The TerraLux Mag drop in's get hot. Very hot. *Boiling point hot!*


----------



## ace0001a (Jan 19, 2009)

Yeah, I've had some Terralux Maglite dopins before. Unlike the ones Maglite uses, they don't have any thermal protection and so that's why they get so hot. The ones I had always fogged up the inside of the lens after being for like 10 minutes or so. There's no place for the heat to go and so the moisture in the air inside the head will vaporize. They're decently bright for how they work I guess, but my vote for best Maglite dropins are the ones by Malkoff Devices. They're excellently heatsinked (never had one fog up the inside of the lens for me) and Gene Malkoff offers a variety of Maglite dropins. They are pricier, but worth it for their performance and built quality.
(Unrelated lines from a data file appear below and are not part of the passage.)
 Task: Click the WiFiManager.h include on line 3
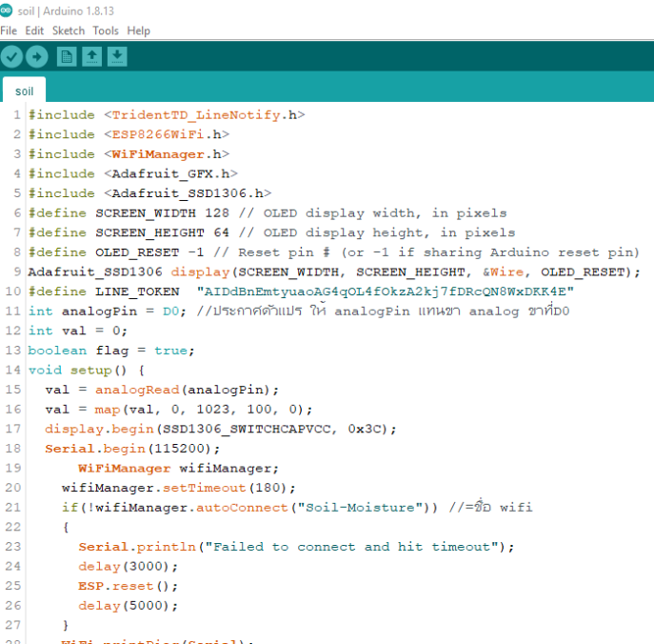tap(166, 154)
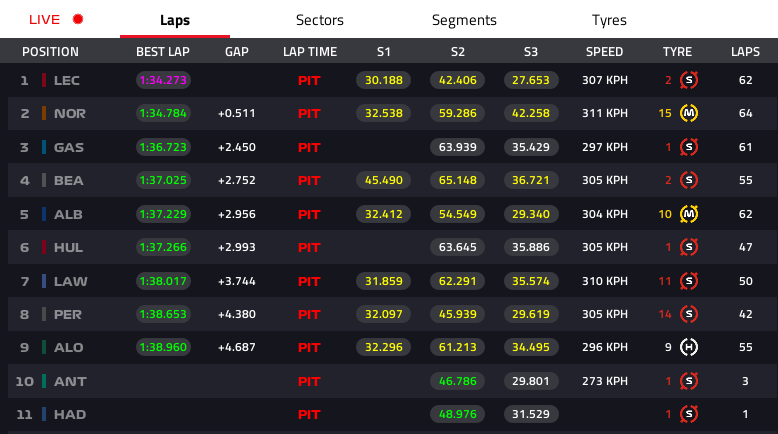778x434 pixels.
Task: Click Perez's PIT lap time status
Action: click(x=310, y=315)
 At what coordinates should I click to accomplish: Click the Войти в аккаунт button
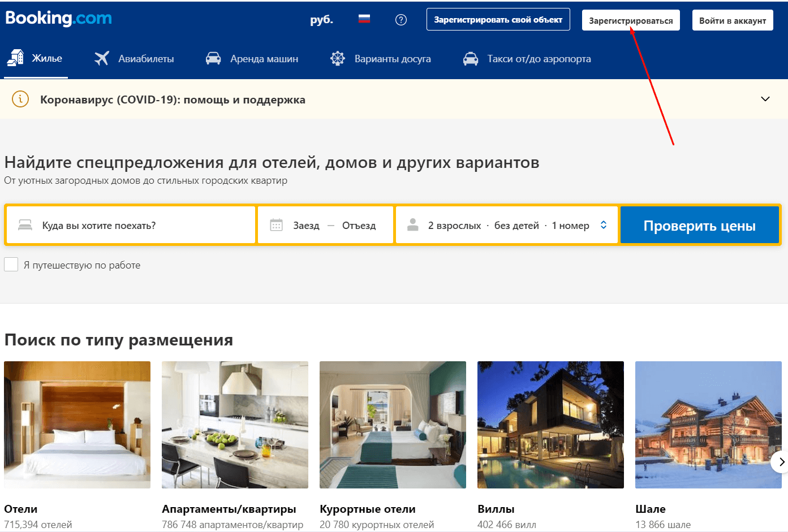coord(732,20)

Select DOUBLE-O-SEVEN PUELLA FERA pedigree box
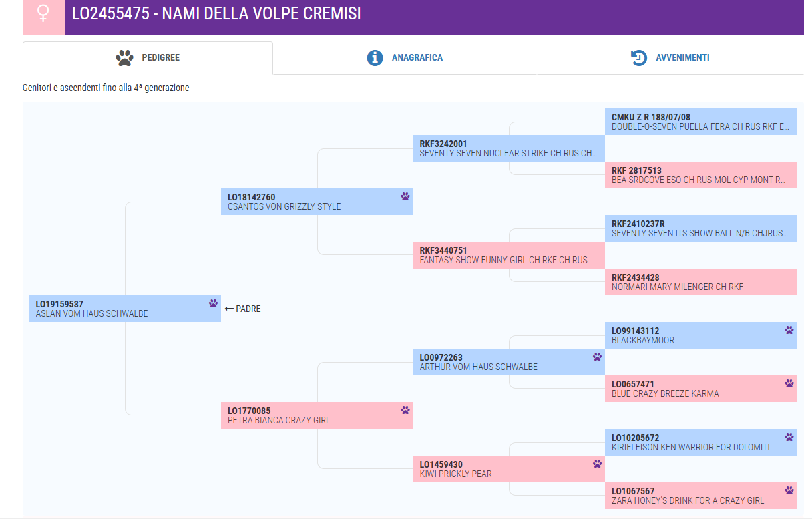pyautogui.click(x=701, y=122)
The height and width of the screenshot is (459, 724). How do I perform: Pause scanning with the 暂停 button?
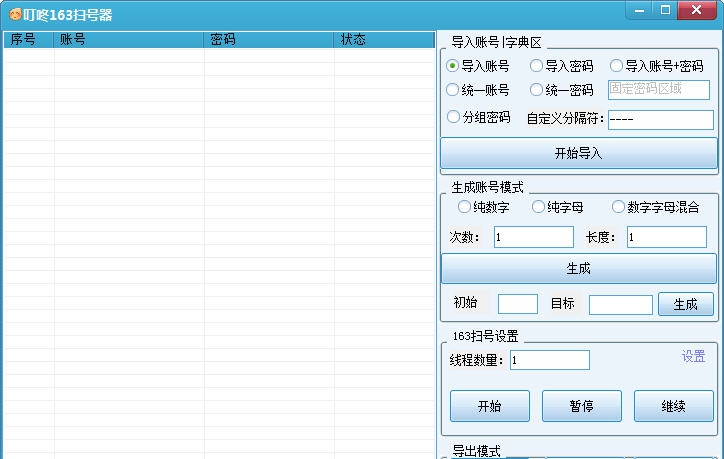coord(581,407)
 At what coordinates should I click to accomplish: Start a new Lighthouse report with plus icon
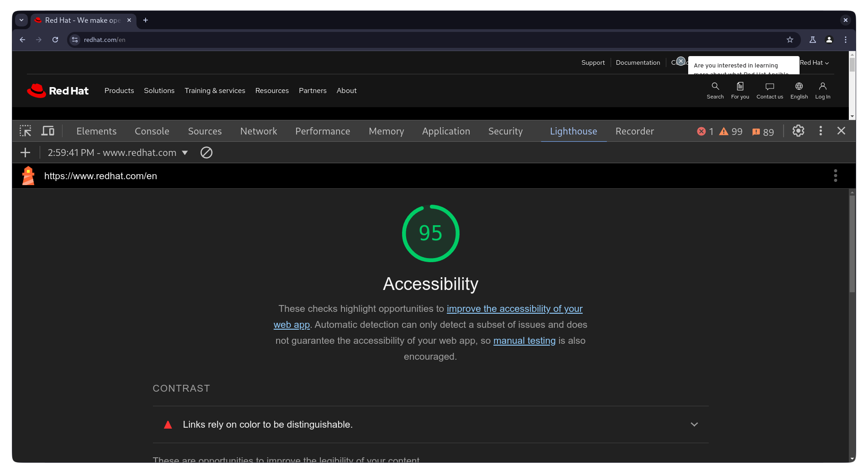[26, 153]
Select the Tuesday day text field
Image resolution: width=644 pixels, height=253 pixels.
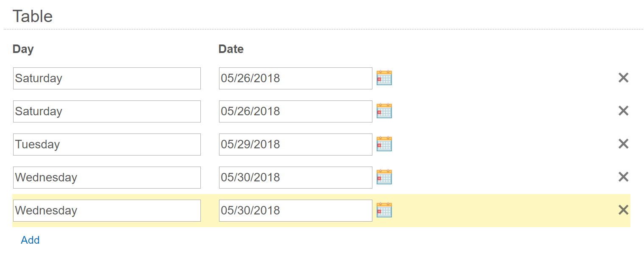pyautogui.click(x=107, y=145)
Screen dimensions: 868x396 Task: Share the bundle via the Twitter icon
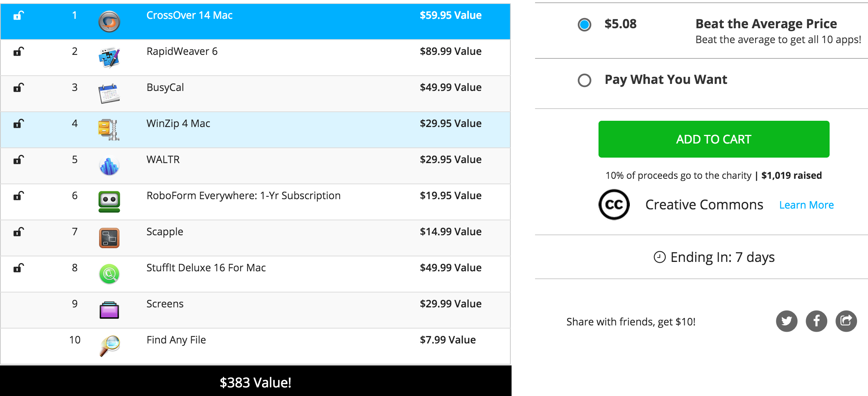pos(787,321)
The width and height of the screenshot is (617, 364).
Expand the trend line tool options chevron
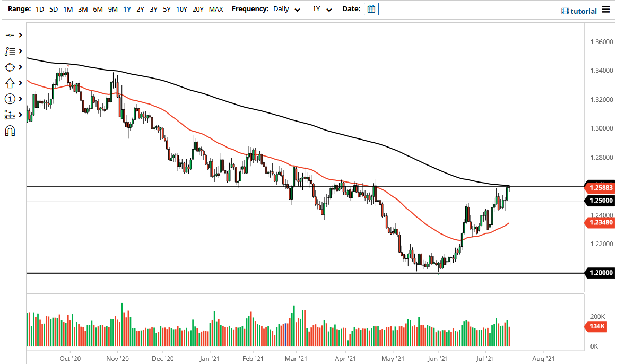coord(20,35)
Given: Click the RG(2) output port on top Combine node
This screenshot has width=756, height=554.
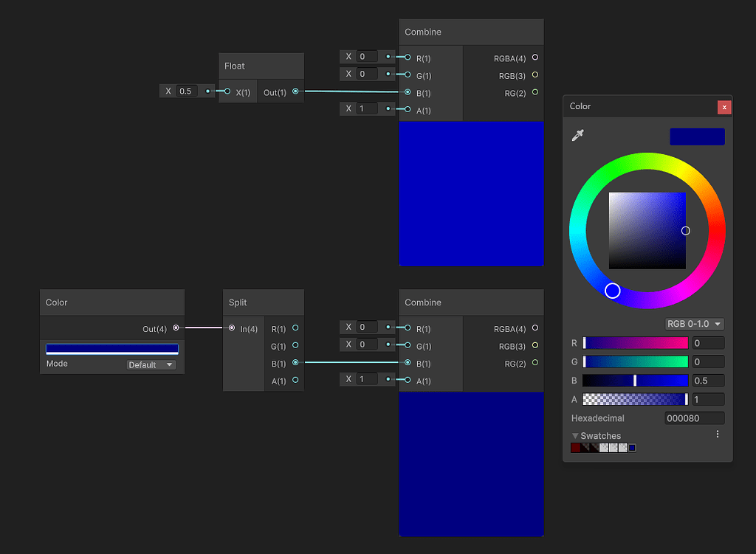Looking at the screenshot, I should pos(535,93).
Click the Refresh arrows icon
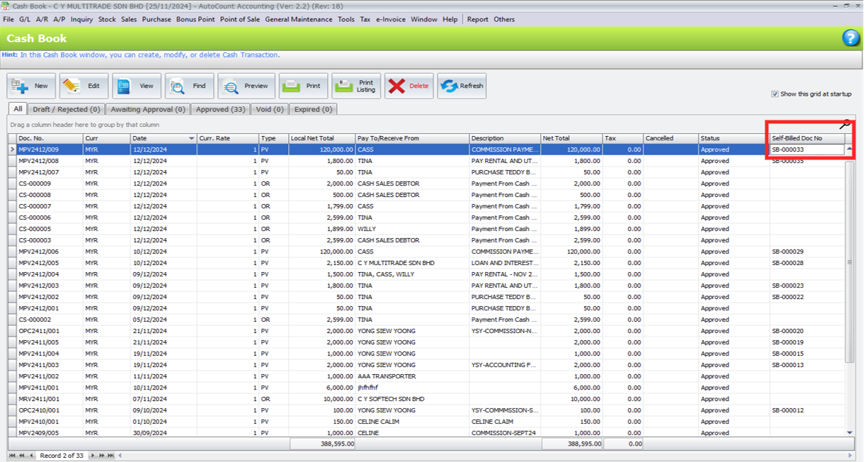The height and width of the screenshot is (462, 868). pos(448,86)
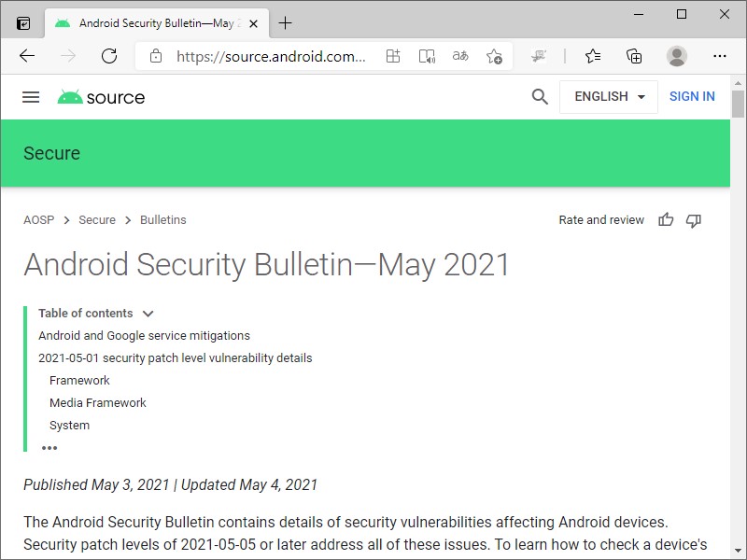The image size is (747, 560).
Task: Click the address bar URL field
Action: point(271,56)
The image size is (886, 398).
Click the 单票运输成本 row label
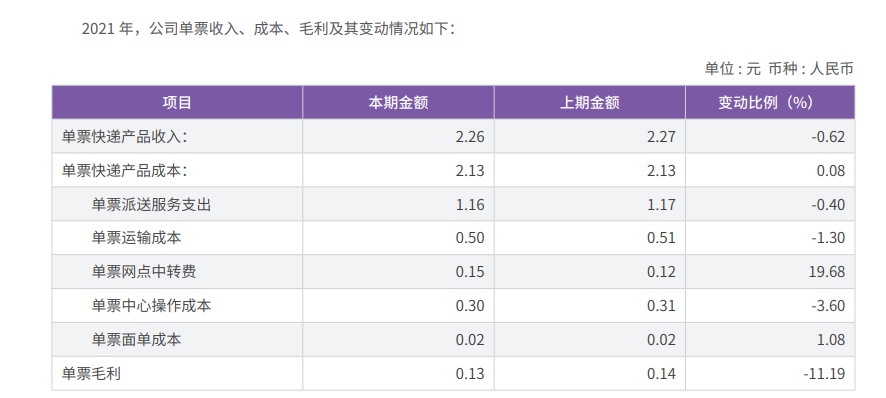click(x=136, y=238)
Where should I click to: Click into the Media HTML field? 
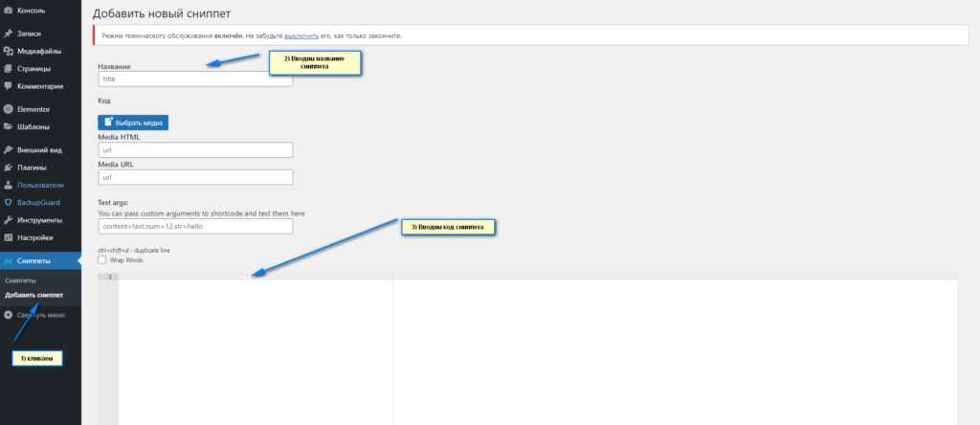[195, 150]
http://www.malkoffdevices.com/ :thumbsup:


----------



## 22hornet (Jan 20, 2009)

Hello, 

Could it be that there are differences between several generations of the TLE-6EX modules?? Maybe the more recent ones don't get as hot as the ones that were tested by Newbee??

Thanks for your insight!
Joris


----------



## carrier82 (Jan 20, 2009)

I have a 2C with EXB, and the longest continuous run time is about 2 hours (until the alkalines dried up). It was freezing cold, though. Surprisingly when the batteries died, the light just shut off without any warning. Good regulation?


----------



## 22hornet (Jan 20, 2009)

carrier82 said:


> I have a 2C with EXB, and the longest continuous run time is about 2 hours (until the alkalines dried up). It was freezing cold, though. Surprisingly when the batteries died, the light just shut off without any warning. Good regulation?


 Hello Carrier,
That's how I like it (though I may be the only one): a light that shuts off instead of slow dimming :thumbsup:.
(of course: you need to carry spare cells..)

Kind regards,
Joris


----------



## Swedpat (Jan 20, 2009)

I bought the Terralux to my 2D some year ago. I find it to be very good for it's price. It runs for hours with constant brightness and I have not experienced any problem with heat. 
Recently I ordered the Malkoff dropin for 2-3D. Then I will be able to compare Terralux to Malkoff. According to my measuring Terralux provide around 100 lumens with 2D and 140 lumens with 3D. 
If I got it right Malkoff state their dropin will give 144 lumens with 2D and 240 lumens with 3D. I hardly can wait until I recieve the Malkoff dropin! 

Regards, Patric


----------



## robm (Jan 20, 2009)

The Malkoff lumen output is based on the emitter rated output - or at least used to be:



Gene43 said:


> 240 lm is the manufacture's spec, that's what I used.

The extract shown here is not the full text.